Arrests in Guinea over Ebola-related murders

Twenty-seven suspects arrested for killing of eight-member education team in Guinea as death spirals to almost 3,000.

Ebola has infected almost 6,000 people in West Africa and killed nearly half of them [AFP]

Guinea police have arrested 27 suspects over the murders of an eight-member Ebola education team attacked by locals last week, the government said,

“Most of the main perpetrators of these crimes have been placed under arrest – a total of 27 people,” Justice Minister Cheick Sacko told a news conference in the capital Conakry.

He said the suspects were being questioned in the southern city of N’Zerekore by the public prosecutor.

The victims, said to include local health officials and journalists, went missing after their delegation came under attack during an outreach visit in the southern town of Womey on Tuesday last week.

Eight bodies were recovered from the septic tank of a nearby primary school two days later, according to the government.

“The government will see this to the end. I promise to see that justice is done and to make the guilty pay the price for this inhuman tragedy,” he added

Fear and paranoia

The deadliest Ebola epidemic on record has infected more than 6,000 people in West Africa and killed nearly half of them, according to the World Health Organisation’s latest figures released on Thursday.

At least 2,917 people have died of Ebola out of 6,263 cases in the five West African countries affected by the disease, the WHO said.

The virus emerged in Guinea at the start of the year and has infected 1,008 Guineans, killing 632 of them.

The spread in Guinea has been accompanied by fear and paranoia by villagers who feel the government and the international community cannot be trusted.

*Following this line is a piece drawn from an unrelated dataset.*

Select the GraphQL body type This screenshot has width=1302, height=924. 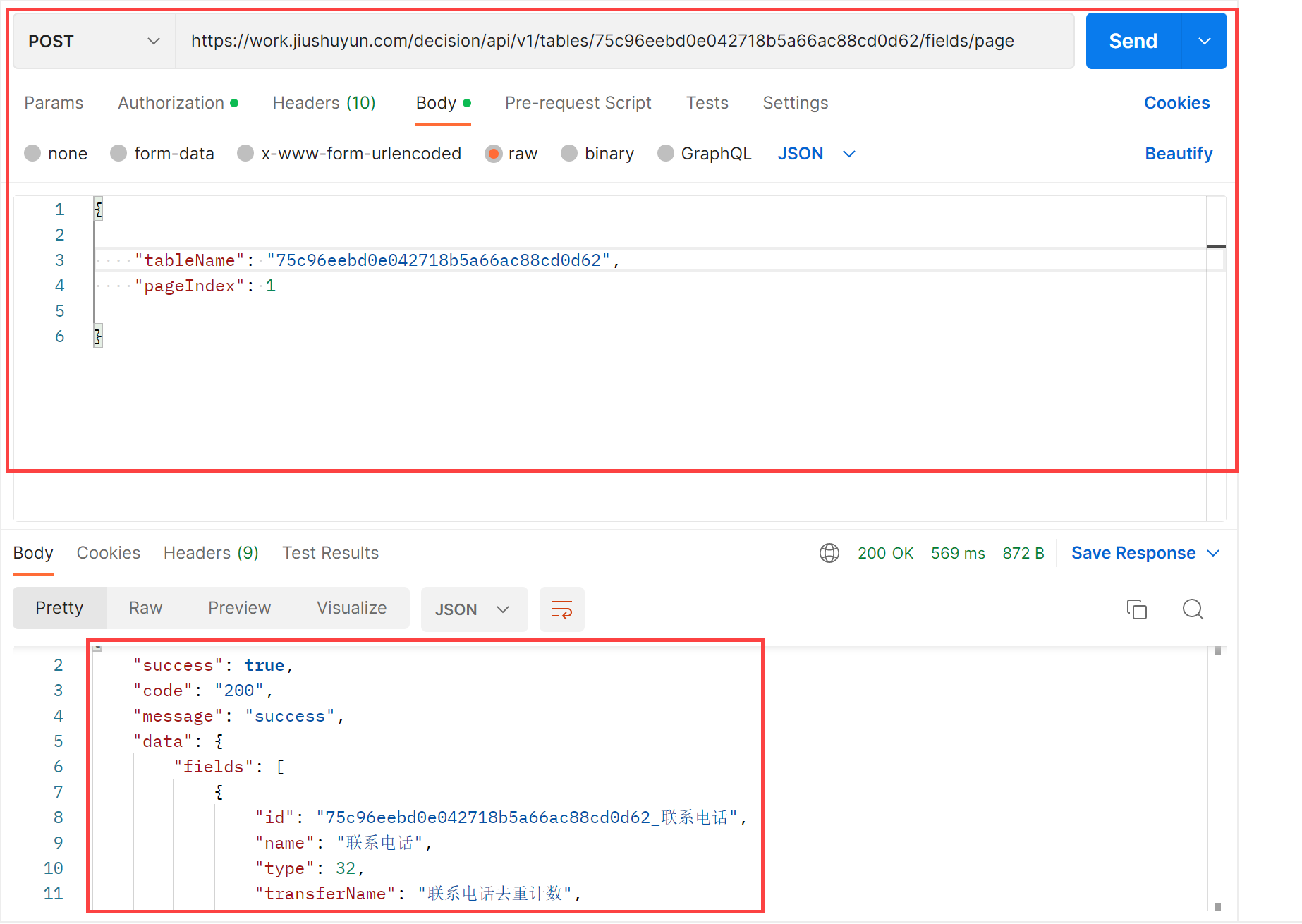665,154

Many Guineans believe local and foreign healthcare workers are part of a conspiracy which either deliberately introduced the outbreak, or invented it as a means of luring Africans to clinics to harvest their blood and organs.

Meanwhile, Nigeria has cleared all patients under surveillance for the Ebola virus, the federal health ministry said on Wednesday.

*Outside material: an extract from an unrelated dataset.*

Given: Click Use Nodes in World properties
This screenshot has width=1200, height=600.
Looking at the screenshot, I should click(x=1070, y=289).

“There is nobody again under surveillance for the Ebola virus in any part of Nigeria. All those under surveillance have completed their mandatory 21-day period stipulated by the WHO,” ministry’s spokesman Dan Nwomeh told AFP, referring to the World Health Organization.

The situation remains dire elsewhere in the region.

The WHO has warned that the number of cases in West Africa could explode while the United States Center for Disease Control said 1.4 million people could be infected by January 2015.